The same growing unease applies with even greater force to Republicans in the Senate, who hold 21 of the 33 Senate seats that will be contested in next year’s congressional elections. Many Democrats believe that they could improve their narrow 51-49 Senate majority next year to a filibuster-proof 60 seats or more.
Such is the Democratic party’s confidence that some Democrats are talking of bringing about the same kind of splits in the Republican party that so damaged their own party’s electoral fortunes following the Vietnam war a generation ago.
Bush's political power is another thing getting hit hard because of his unpopularity. Remember: money can buy elections...
Mr Bush managed to raise $10.5m for his party at the event compared to $17m last year and $38.5m the year before. For the first time in many years both the Democratic presidential field and the Democratic congressional leadership are out-fundraising their Republican opponents by about 50 per cent.

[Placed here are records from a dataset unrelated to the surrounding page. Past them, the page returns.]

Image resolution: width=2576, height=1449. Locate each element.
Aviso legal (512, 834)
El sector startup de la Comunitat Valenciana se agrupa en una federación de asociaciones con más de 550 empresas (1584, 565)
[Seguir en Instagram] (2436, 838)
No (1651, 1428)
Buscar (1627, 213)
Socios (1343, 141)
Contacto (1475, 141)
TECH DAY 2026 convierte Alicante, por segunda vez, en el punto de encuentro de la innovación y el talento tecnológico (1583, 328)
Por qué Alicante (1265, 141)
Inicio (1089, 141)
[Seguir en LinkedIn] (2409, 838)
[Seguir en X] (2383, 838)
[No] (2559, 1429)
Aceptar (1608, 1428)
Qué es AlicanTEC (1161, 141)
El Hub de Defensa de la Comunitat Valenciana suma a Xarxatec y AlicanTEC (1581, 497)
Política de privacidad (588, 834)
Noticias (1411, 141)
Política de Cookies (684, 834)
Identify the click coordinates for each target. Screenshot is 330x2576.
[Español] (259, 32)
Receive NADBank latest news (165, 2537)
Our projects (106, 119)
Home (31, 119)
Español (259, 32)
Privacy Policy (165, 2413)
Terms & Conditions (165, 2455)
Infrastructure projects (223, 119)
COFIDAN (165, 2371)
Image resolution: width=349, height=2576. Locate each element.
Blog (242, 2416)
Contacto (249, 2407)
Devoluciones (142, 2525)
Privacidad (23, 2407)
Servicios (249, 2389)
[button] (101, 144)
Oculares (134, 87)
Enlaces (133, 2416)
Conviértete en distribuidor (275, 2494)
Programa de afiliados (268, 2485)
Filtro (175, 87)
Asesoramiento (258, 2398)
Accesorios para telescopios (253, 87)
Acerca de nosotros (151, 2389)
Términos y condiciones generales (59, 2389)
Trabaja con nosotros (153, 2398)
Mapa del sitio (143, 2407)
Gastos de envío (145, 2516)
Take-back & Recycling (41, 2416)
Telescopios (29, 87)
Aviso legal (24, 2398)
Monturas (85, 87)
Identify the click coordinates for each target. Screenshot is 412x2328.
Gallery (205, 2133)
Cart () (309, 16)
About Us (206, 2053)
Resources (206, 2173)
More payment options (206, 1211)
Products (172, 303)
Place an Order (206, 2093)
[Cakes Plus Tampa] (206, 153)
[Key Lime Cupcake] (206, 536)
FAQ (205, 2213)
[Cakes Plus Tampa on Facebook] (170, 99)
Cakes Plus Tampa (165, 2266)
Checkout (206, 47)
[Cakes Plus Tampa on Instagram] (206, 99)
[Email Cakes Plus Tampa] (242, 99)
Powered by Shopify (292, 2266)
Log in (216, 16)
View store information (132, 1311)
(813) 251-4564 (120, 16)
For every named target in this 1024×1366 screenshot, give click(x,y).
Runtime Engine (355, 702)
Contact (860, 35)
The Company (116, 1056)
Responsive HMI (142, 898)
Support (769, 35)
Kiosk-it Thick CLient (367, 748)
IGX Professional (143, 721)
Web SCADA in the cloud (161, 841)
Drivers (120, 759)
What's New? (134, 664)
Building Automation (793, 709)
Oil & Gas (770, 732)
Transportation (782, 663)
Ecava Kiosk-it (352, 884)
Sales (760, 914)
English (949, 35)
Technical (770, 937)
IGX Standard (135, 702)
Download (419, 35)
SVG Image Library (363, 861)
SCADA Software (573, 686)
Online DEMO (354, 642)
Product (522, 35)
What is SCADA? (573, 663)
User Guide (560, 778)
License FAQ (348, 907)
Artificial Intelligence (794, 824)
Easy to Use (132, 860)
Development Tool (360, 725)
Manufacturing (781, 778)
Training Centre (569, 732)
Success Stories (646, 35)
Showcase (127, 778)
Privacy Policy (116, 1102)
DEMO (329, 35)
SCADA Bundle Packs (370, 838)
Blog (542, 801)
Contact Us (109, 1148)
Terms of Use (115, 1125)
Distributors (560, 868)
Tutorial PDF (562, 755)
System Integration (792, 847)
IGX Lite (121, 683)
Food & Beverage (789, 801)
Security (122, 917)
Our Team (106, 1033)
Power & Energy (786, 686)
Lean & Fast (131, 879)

In the next 10 days Mr Bush will have another opportunity to demonstrate his immunity to the US public’s backlash against the Iraq war, when Congress sends him its second version of the Iraq and Afghanistan war funding bill he vetoed in its first incarnation last month.
Some of the presidential candidates for 2008 are already distancing themselves from the Bush administration's Iraq war policy.
Nightmare scenario for the Republicans: Democrats take a much larger majority (enough to filibuster) in both houses of Congress in the 2008 election, as well as the presidency. Disillusioned, the party fractures further and their conservative base breaks into religious right and libertarian camps.
Nightmare scenario for the Democrats: No political gain over Bush and his party's mishandling of the war. Because of power cockiness, scandals occur at a massive rate. Loose public confidence and blamed for failings in current state of the war. Anti-war and more hawkish factions duke it out right before the elections, where their majority is lost.
technorati tags: iraq, republicans, GOP, congress, democrats, politics, united+states, usa, bush, 2008+elections, white+house, party+politics
1 comment:
Tom Davis said anyone who didn't support the Iraq War was guilty of treason (a death penalty offense). Now, he doesn't say it's wrong. He says it's unpopular. Is he worried about losing a just war or losing his next election?